### YOUR TASK
Wherever the word "computer" appears in a line of the data, that line should be copied.

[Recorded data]
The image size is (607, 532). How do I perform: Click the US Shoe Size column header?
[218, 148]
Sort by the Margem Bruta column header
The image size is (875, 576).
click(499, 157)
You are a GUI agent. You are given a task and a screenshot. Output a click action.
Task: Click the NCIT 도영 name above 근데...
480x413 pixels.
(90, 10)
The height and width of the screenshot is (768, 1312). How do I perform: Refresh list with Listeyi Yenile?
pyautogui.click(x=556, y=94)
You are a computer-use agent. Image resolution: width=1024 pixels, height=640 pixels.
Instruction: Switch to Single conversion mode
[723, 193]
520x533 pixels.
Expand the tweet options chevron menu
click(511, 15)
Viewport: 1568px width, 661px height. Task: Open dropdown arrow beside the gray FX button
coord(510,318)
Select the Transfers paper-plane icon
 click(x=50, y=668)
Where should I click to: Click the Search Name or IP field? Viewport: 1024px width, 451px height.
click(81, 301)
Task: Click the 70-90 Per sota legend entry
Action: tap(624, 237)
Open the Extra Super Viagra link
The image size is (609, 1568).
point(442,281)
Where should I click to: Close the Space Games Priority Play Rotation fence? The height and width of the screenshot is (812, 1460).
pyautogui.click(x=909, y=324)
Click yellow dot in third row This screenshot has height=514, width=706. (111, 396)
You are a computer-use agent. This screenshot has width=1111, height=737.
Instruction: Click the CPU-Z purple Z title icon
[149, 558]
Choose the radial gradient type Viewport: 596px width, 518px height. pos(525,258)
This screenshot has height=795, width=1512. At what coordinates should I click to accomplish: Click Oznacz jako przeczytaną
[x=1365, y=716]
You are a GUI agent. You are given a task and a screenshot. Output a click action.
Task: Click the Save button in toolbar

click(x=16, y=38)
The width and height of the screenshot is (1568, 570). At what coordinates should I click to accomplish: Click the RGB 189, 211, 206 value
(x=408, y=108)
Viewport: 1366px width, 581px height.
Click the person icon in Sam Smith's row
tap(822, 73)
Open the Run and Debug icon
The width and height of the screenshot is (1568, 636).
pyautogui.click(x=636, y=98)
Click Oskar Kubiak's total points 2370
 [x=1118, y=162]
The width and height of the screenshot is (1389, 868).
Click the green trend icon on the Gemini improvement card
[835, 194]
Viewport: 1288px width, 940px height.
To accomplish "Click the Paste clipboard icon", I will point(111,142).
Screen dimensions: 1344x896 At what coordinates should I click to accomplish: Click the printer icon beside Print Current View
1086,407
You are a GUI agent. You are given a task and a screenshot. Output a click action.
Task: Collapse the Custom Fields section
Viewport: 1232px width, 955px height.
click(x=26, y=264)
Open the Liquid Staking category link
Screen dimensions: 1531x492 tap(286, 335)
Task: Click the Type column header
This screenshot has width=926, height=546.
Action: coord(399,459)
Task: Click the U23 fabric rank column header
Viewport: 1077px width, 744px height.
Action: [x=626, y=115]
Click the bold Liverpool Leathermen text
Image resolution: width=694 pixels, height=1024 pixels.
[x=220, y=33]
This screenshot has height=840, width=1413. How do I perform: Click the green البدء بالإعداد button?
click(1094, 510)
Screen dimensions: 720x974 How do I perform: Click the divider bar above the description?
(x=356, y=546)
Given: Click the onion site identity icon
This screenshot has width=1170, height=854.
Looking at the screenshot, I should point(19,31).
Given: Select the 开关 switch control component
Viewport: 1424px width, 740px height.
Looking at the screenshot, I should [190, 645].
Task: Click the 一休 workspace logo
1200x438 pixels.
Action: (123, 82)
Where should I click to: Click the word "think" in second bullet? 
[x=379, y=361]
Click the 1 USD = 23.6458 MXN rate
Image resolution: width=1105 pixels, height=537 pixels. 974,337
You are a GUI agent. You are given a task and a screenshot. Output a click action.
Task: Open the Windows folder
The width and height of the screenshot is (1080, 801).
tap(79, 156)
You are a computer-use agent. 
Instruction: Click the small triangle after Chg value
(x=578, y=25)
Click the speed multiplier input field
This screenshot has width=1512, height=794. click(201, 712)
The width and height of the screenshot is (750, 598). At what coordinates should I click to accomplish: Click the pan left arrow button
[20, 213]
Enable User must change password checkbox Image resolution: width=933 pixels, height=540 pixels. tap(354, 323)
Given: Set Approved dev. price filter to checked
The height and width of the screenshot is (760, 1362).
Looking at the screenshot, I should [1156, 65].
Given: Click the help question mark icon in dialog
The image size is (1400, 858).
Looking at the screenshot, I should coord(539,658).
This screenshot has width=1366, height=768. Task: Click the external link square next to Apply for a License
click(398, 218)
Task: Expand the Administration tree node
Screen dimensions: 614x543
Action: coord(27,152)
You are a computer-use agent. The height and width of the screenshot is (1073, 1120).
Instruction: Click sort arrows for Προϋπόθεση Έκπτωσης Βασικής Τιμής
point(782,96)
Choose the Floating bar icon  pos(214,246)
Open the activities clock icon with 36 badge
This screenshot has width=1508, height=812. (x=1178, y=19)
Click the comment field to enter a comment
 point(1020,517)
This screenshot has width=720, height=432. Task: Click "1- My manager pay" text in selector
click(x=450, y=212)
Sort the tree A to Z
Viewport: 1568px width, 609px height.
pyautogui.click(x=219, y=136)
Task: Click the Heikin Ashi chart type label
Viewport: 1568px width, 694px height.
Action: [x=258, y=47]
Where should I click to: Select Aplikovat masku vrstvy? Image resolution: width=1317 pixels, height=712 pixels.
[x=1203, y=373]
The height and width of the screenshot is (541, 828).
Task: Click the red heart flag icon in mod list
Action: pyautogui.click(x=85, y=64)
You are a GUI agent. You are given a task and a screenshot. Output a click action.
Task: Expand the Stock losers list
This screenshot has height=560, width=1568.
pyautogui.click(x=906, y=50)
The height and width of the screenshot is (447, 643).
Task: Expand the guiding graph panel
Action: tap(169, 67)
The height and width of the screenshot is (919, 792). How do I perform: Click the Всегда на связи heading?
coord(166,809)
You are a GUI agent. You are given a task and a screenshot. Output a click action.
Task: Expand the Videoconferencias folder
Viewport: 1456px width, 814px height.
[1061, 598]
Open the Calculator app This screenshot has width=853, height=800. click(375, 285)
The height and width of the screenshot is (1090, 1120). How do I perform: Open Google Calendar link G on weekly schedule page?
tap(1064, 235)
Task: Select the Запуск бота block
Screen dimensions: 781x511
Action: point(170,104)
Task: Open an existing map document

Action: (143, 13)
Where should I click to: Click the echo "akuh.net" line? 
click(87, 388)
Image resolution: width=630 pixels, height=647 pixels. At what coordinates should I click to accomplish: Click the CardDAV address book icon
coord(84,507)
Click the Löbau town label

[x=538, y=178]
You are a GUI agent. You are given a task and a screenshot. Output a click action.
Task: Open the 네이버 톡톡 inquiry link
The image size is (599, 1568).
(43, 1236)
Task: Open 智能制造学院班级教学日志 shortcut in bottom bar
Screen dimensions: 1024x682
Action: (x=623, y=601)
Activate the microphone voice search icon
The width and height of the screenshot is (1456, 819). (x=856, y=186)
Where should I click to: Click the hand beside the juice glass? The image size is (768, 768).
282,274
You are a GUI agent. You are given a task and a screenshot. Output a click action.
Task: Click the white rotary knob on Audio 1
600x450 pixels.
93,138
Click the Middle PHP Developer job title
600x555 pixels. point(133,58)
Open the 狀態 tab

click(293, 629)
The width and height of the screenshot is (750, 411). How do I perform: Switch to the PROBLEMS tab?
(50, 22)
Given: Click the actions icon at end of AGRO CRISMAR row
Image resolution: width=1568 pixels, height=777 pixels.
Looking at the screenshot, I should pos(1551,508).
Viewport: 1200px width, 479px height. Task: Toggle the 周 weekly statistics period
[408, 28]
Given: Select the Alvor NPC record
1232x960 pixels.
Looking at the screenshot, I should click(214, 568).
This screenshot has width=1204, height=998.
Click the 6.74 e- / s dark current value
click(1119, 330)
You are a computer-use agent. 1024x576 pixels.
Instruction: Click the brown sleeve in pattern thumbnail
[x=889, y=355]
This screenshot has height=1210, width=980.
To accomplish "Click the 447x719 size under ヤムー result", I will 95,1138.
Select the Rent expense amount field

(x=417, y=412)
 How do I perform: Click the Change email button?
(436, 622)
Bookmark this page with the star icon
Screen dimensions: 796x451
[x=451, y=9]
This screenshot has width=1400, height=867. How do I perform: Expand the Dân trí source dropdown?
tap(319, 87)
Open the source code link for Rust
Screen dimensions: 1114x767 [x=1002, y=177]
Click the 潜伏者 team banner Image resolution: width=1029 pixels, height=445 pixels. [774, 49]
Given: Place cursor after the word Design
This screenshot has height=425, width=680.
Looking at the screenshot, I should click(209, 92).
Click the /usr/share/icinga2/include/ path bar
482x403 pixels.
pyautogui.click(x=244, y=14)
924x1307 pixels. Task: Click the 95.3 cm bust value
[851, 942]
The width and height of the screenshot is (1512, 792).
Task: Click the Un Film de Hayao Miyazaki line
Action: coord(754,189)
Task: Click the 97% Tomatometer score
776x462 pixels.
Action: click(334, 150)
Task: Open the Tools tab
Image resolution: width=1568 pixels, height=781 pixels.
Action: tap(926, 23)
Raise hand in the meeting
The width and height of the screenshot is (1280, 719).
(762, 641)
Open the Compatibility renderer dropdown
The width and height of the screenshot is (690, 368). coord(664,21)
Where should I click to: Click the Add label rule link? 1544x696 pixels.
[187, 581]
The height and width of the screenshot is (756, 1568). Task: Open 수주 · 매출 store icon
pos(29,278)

### OUTPUT OF THE EXERCISE
You are a computer-use agent. Image resolution: width=1024 pixels, height=640 pixels.
You are a computer-use agent. This screenshot has width=1111, height=737.
You are a computer-use agent. 
You are a computer-use agent. The height and width of the screenshot is (1073, 1120).
You are a computer-use agent. 1024x576 pixels.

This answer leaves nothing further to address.